+++ GIVEN INFORMATION
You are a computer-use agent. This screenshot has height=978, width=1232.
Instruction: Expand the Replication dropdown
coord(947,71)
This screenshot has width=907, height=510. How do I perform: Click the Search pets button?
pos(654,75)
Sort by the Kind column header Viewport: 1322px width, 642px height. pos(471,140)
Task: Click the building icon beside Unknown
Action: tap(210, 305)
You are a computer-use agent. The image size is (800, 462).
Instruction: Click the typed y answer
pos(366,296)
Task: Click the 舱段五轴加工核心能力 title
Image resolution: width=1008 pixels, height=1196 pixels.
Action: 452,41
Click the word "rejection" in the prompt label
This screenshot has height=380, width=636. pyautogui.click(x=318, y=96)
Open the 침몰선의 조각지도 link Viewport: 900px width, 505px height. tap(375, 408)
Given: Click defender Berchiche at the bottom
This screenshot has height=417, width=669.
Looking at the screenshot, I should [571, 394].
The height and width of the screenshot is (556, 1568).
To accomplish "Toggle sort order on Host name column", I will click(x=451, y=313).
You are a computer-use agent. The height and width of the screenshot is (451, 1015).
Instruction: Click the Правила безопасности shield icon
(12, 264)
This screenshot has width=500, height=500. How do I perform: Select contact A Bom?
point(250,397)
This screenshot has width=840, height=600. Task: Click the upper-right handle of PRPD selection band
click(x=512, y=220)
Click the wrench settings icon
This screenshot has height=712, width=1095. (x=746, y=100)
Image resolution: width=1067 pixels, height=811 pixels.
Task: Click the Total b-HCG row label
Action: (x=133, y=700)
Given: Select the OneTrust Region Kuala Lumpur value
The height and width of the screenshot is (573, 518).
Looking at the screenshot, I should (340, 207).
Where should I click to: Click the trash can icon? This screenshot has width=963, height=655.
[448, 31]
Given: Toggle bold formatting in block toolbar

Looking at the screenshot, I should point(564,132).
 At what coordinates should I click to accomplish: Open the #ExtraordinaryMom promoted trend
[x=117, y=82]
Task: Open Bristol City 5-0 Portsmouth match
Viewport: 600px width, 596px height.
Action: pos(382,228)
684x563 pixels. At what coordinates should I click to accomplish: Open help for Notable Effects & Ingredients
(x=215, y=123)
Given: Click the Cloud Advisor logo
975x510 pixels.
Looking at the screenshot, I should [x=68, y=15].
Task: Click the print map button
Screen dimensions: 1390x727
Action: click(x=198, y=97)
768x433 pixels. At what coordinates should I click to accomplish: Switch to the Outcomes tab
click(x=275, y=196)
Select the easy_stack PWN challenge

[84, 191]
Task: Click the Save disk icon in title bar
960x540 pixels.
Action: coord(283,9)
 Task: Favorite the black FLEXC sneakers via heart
++++++
(ASSIGNMENT):
Copy exactly the lines above, from the one containing "684x563 pixels. At" through the very last line.

(YOUR RESPONSE):
684x563 pixels. At what coordinates should I click to accomplish: Open help for Notable Effects & Ingredients
(x=215, y=123)
Given: Click the Cloud Advisor logo
975x510 pixels.
Looking at the screenshot, I should [x=68, y=15].
Task: Click the print map button
Screen dimensions: 1390x727
Action: click(x=198, y=97)
768x433 pixels. At what coordinates should I click to accomplish: Switch to the Outcomes tab
click(x=275, y=196)
Select the easy_stack PWN challenge

[84, 191]
Task: Click the Save disk icon in title bar
960x540 pixels.
Action: coord(283,9)
 Task: Favorite the black FLEXC sneakers via heart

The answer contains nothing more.